Thursday, January 13, 2005

If I Negotiate With Credit Card Companies Myself, Will It Negatively Affect My Credit Score?

If I Negotiate With Credit Card Companies Myself, Will It Negatively Affect My Credit Score?

If you lose your income, you may find yourself with credit card accounts that you are having trouble paying. As these balances become past due and move further into delinquency, account holders may try to negotiate with the credit card companies for lower interest rates, reduced balances or other more favorable terms. Negotiations that change the agreed payment of the account can have an effect on your credit score.

Types

    There are three primary types of concessions that people look for with credit cards. You can negotiate for a reduced or deferred payment for a short time or a lower interest rate. There can be a significant savings even with an interest rate cut of a few points. As a last resort, you can negotiate with a credit card company for a lump sum reduced payment.

Significance

    Not being able to honor your word about debt repayment is serious when it comes to your credit score. Banks and other companies loan money based on your ability to pay. Problems paying your bills in the past may carry on into the future. In a negotiation, the bank may view you as someone who has not kept your word.

Considerations

    You can still be current on your account and receive a reduced monthly payment or a reduction in interest rate. The most important thing to do is to ask for it. Call customer service for your credit card. The card company may ask that you close your account and convert it to a fixed-term loan. To negotiate a lower balance payoff, you will usually need to be delinquent, sometimes by several months. The credit card company has no reason to negotiate a lower balance when it is getting paid as agreed. The lender will also expect a lump sum payoff, so you will need to have the money in hand when negotiating.

Effects

    If you negotiate a reduced interest rate with your credit card company, it will probably not affect your credit. Card companies and banks do this routinely to try to keep customers who may otherwise leave them. This is less expensive for them than getting a new customer. If you negotiate a reduced payoff amount on a past due balance, it will have a serious effect on your credit score. The lender will view payment of anything less than the full balance as a negative. The effects of this negative reporting will lessen with time.

Benefits

    The biggest benefit of negotiating with credit card companies is that you could save money. With a reduced interest rate you could save thousands of dollars and shorten the amount of time it takes you to pay off your debt.

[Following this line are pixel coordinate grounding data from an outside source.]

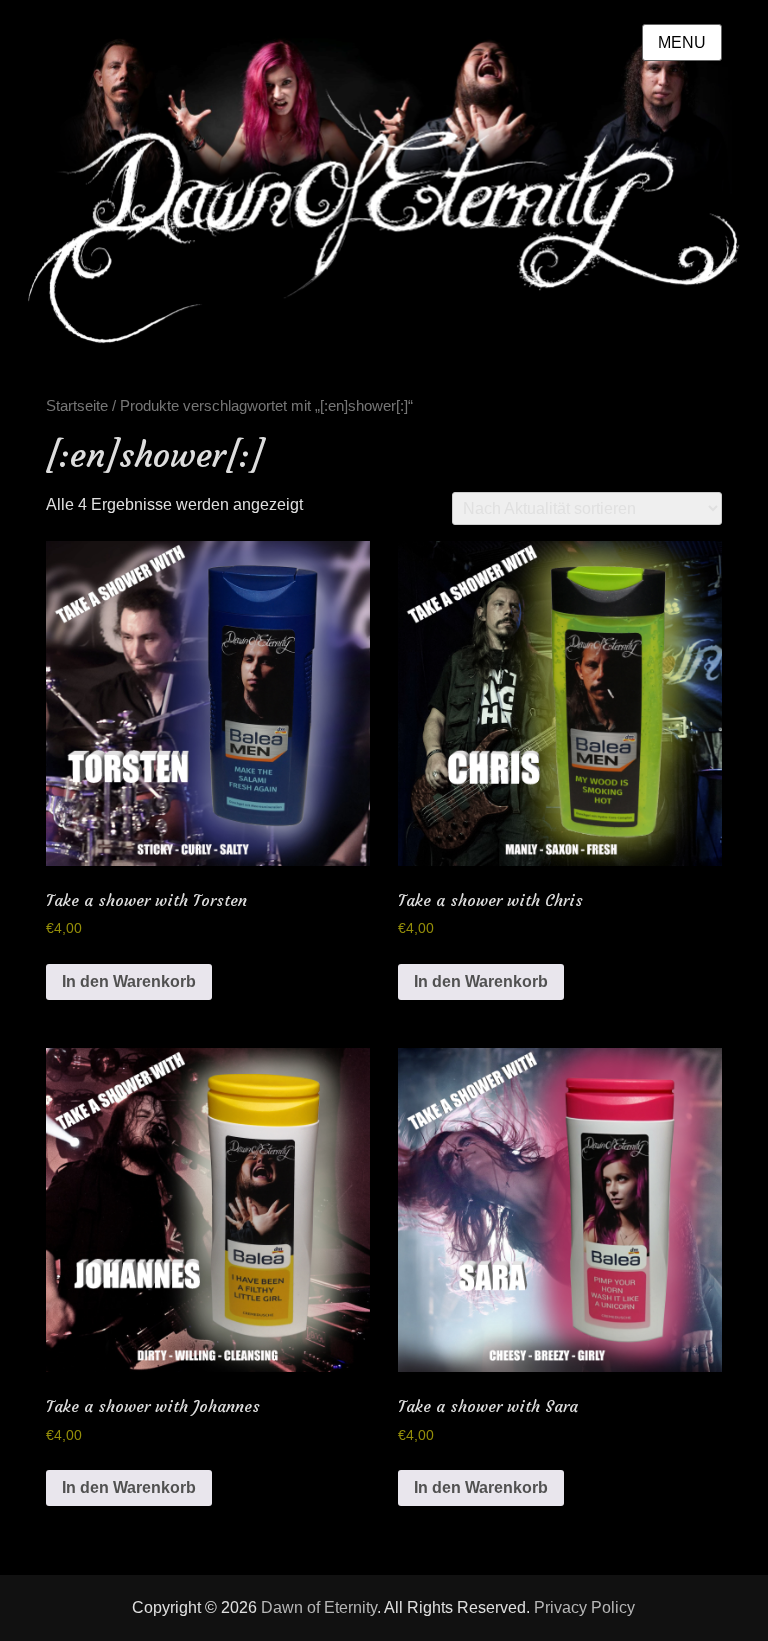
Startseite (77, 406)
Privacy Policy (584, 1607)
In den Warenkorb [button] (129, 981)
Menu (682, 42)
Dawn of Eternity (319, 1607)
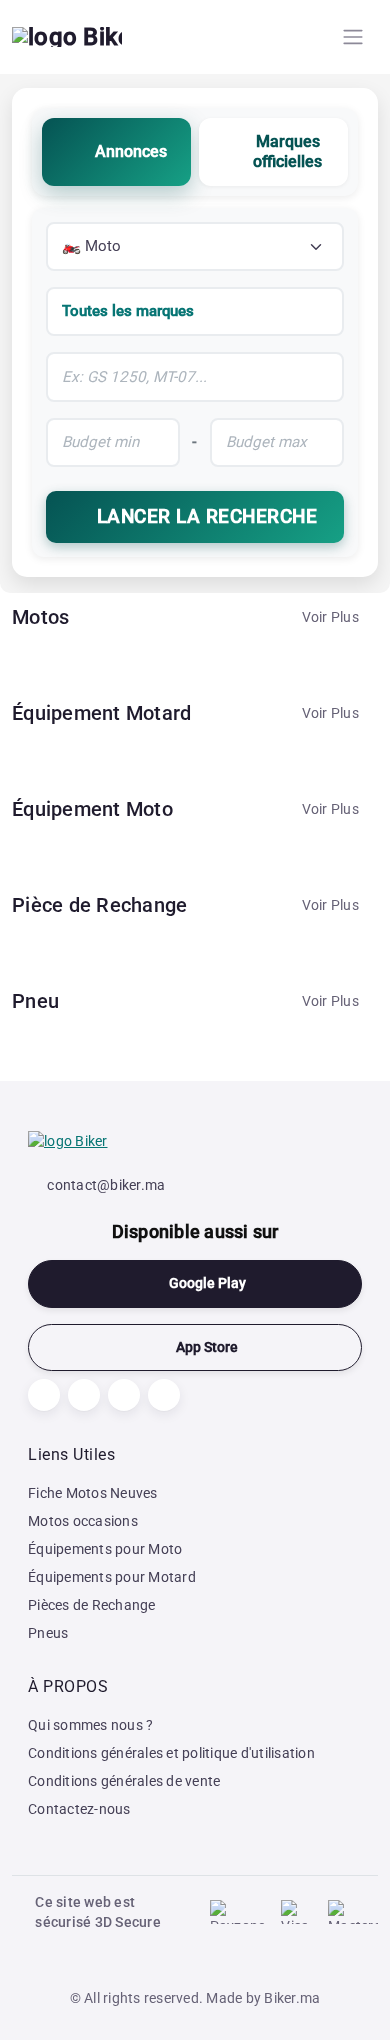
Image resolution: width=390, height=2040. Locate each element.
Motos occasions (83, 1521)
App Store (207, 1347)
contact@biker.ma (106, 1185)
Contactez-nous (79, 1809)
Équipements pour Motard (112, 1577)
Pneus (48, 1633)
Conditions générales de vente (124, 1781)
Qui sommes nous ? (90, 1725)
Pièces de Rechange (92, 1605)
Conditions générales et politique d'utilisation (171, 1753)
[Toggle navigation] (353, 37)
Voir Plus (330, 617)
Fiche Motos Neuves (93, 1493)
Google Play (207, 1283)
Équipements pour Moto (105, 1549)
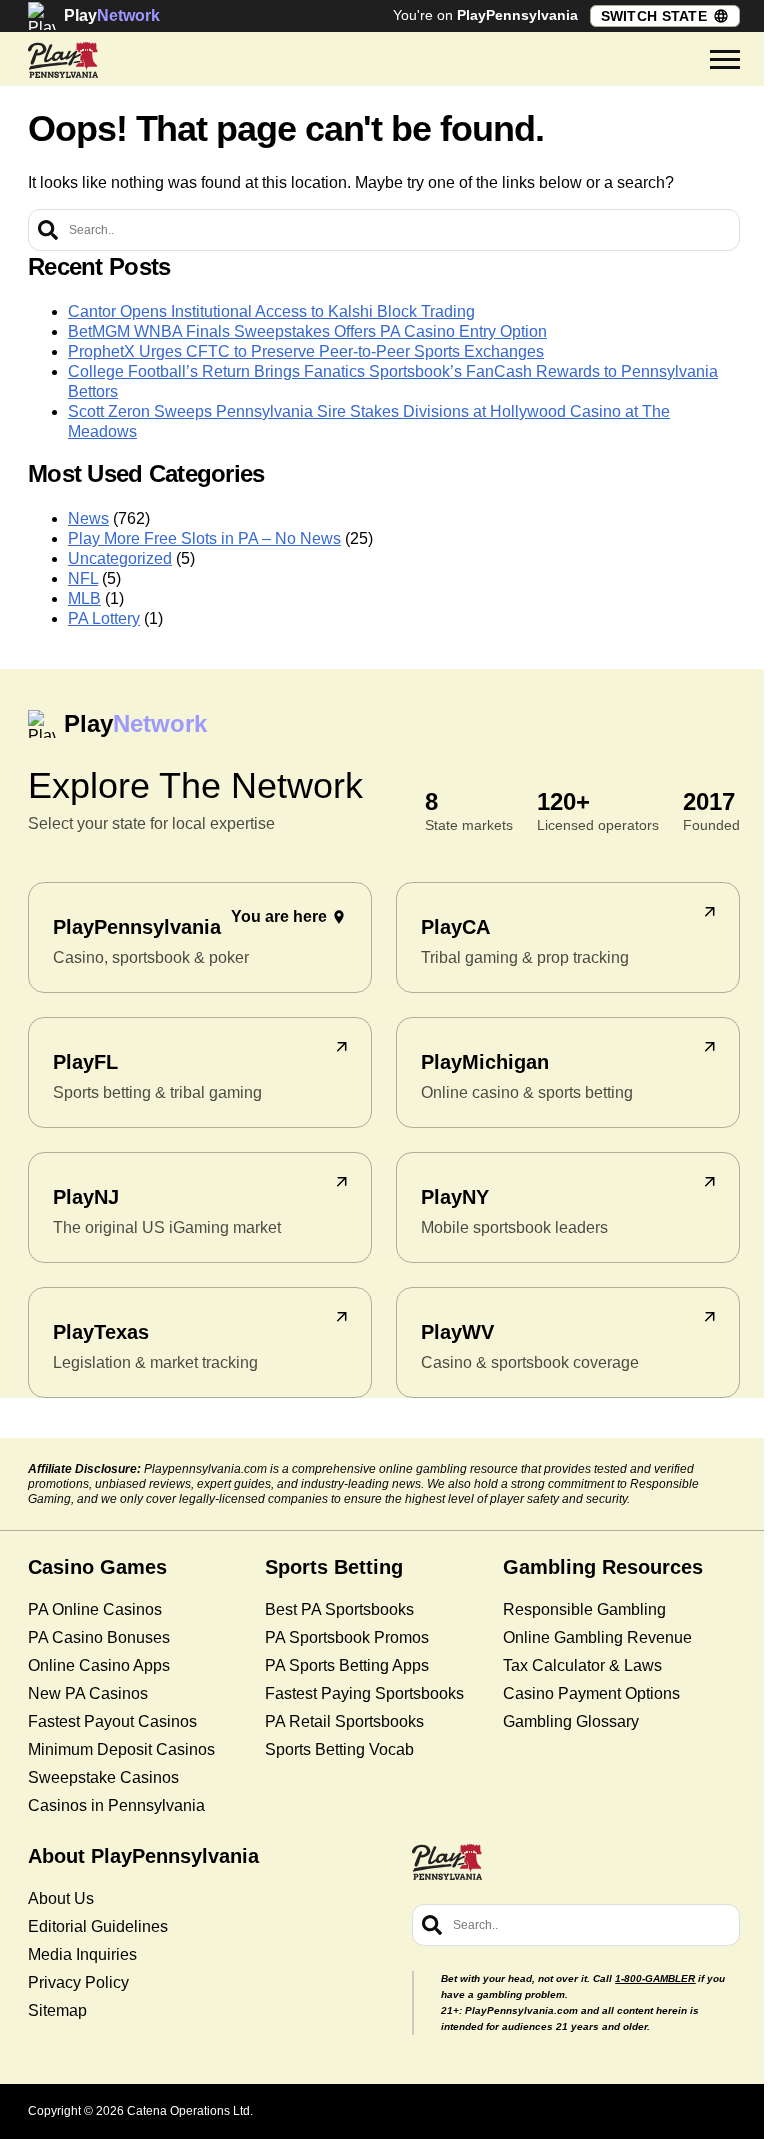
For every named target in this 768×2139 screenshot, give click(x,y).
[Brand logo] (63, 60)
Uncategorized (120, 558)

Negotiating a reduced balance payoff could eliminate a debt that is in collections. This could also save you from further collection action.

Warning

    Be careful when using a debt settlement company. Many of them have extremely high fees, and you must pay them before they pay off any of the debt. In addition, you will generally not receive any more favorable terms using a debt settlement company than you will by working with the credit card company on your own.